I picked up Dorfromantik the other day after Eurogamer gave it an Essential review. And it hasn’t disappointed. The work of four German students, Dorfromantik (which roughly translates as ‘village romance’) bears striking similarities to the board game Carcassonne, but with a few clever twists.
Like the board game, the aim is to match up tiles with similar edges, joining houses to houses, forests to forests, fields to fields, and so on. You get more points for matching a tile perfectly with the ones surrounding it, with the main aim being to beat your high score before you run out of tiles. Your stack of tiles is shown in the bottom right, and some of them come with little quests to complete, like, say, placing 14 house tiles together. If you complete these quests, you get more tiles and so can extend your run further and further.
One neat aspect is that as you extend your tiny rural empire, you’ll come across special unique tiles out in the surrounding white expanse, like watchtowers or windmills. If you complete the quests attached to these tiles, you’ll unlock them for your next run, giving you an incentive to keep extending your village and keep coming back for more.

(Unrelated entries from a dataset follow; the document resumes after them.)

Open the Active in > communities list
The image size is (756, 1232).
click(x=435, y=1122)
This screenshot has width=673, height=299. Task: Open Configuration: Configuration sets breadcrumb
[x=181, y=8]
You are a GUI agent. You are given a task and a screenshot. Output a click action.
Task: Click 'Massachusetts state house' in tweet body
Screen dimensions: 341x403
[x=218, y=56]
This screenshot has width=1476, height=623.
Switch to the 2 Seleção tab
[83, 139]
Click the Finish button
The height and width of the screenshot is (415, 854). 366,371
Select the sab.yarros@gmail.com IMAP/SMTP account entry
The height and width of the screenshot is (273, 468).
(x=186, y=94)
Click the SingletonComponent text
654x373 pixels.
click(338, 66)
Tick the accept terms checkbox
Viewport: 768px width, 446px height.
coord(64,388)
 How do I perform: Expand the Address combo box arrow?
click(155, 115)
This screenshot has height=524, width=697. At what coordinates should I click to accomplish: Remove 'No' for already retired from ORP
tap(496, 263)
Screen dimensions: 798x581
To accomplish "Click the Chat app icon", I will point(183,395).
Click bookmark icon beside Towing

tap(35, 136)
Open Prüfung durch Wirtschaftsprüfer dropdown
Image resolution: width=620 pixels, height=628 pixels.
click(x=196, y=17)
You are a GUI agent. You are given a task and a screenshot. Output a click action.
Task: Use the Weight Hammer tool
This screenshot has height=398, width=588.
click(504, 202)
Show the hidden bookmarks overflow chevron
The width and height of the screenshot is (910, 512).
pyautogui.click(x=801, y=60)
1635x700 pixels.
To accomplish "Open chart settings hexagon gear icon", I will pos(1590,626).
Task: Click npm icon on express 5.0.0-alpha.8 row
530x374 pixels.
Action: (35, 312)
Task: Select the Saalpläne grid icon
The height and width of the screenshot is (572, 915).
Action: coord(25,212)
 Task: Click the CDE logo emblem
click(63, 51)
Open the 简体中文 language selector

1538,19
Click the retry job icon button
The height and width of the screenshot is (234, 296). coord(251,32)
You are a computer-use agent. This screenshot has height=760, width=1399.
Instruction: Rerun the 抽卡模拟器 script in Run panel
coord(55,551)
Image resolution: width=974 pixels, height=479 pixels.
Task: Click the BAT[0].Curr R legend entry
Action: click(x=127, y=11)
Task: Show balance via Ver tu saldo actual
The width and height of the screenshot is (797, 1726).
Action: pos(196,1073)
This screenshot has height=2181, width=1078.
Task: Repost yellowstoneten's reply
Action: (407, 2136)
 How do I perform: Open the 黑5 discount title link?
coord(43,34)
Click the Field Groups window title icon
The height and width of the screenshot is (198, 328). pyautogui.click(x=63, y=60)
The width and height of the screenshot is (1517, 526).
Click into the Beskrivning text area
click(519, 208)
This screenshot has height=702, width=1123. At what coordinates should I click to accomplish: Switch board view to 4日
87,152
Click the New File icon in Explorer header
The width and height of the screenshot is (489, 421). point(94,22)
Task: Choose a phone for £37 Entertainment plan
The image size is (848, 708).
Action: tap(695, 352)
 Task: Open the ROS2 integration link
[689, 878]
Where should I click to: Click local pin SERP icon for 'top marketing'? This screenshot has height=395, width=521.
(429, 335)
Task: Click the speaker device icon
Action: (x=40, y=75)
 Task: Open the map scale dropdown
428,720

I’ve been playing Dorfromantik for about four and half hours, and I’ve found it utterly absorbing and wonderfully soothing. There’s no conflict – there isn’t even a time limit – and it’s blissful to lose yourself in this rural idyll for hours at a time. It may only be in Early Access on Steam, but Dorfromantik already feels perfectly polished – and is highly recommended. It’s just a shame that it’s only on PC for now, because it would be utterly perfect for the Switch. Hopefully a Switch port will just be a matter of time though, because I’ve no doubt Dorfromantik will be a huge success.